The home builders association estimates there were 330,000 home demolitions in the country last year, although that includes every category, from teardowns of the Harbour Green kind to those made necessary by damage and disrepair.
Mr. Melman said the total was about 20 percent lower last year than in 2005, the peak year of the boom in new housing. Still, he said it was impossible to know whether that was because of building moratoriums or the general decline in new housing construction.
By Long Island standards, the old houses in Mr. Kobs’s neighborhood, like the one just demolished along with the cedar tree, are very old. Pre-Levittown old.
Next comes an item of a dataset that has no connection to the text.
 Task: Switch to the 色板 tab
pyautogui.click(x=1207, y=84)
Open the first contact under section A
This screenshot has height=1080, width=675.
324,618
The original 400 houses in this canal-fingered waterfront area were built from 1931 to 1940, and were among the first of their kind for middle-class homebuyers.
With their screened-in porches, fireplaces and steeply pitched gable roofs, Harbour Green homes were featured in magazines like “Life” and “Better Homes and Gardens” as encouraging examples of how far $4,500 could take the average person toward realizing the American Dream, a term that was then newly minted. By now, many of the original houses have been added to and renovated, but most retain the ivy-covered and tree-shaded look of the cottages they were designed to be.
It was about five years ago when the first of about two dozen homes here were torn down, neighbors say. In most cases, builders bought single-story houses with about 2,400 square feet of space for $600,000 to $800,000. They tore them down and built larger homes with two stories and 4,000 to 6,000 square feet of space that sold for more than $1 million.
Besides their size, a feature that stirred almost equal chagrin among neighbors was their height: to give the houses full-size basements on land so close to the water, builders heaped soil on the lots to raise the height of the foundation. That practice made the two-story houses seem to tower over the others, some neighbors said.
Dan Ryan, manager of a Prudential Douglas Elliman real estate agency in Massapequa, which has been a partner in some of the new building, said it was a matter of giving customers what they wanted.
“Buyers today want extra master bedrooms,” Mr. Ryan said. “They want dens. They want two-car garages. They want saunas. Is it the builder’s fault that he builds them bigger because someone wants to buy it that way?”
Beginning several years ago, Mr. Kobs, a business manager for an investment banking firm, and a nucleus of several activists including Robert Salamack, a Wall Street trader, and Mark Snider, who owns a local advertising company, convened a series of meetings among Harbour Green residents to discuss the changes in their neighborhood. They arranged meetings with Mr. Ryan, the real estate broker.
They called on their town councilman and on Jack Libert, a Long Island real estate lawyer who is also commissioner of planning and development in the Town of Oyster Bay, where Harbour Green is situated.
By their account, the talks were sporadic and inconclusive until early this year, when Mr. Ryan and Mr. Libert indicated some willingness to consider their concerns. In the meantime, two things happened that may have favored the group. The real estate market slowed enough that in Harbour Green, no fewer than four new homes built by developers — all larger than the cottages they replaced — have gone unsold for six months to a year.
The other factor came from the community of Oyster Bay, a hamlet on the North Shore. Last year, activists there won the support of town officials in efforts to stop the demolition of late 19th-century and early 20th-century homes. A yearlong moratorium, which ended in January, was put in effect while the town reconsidered the rules of new construction.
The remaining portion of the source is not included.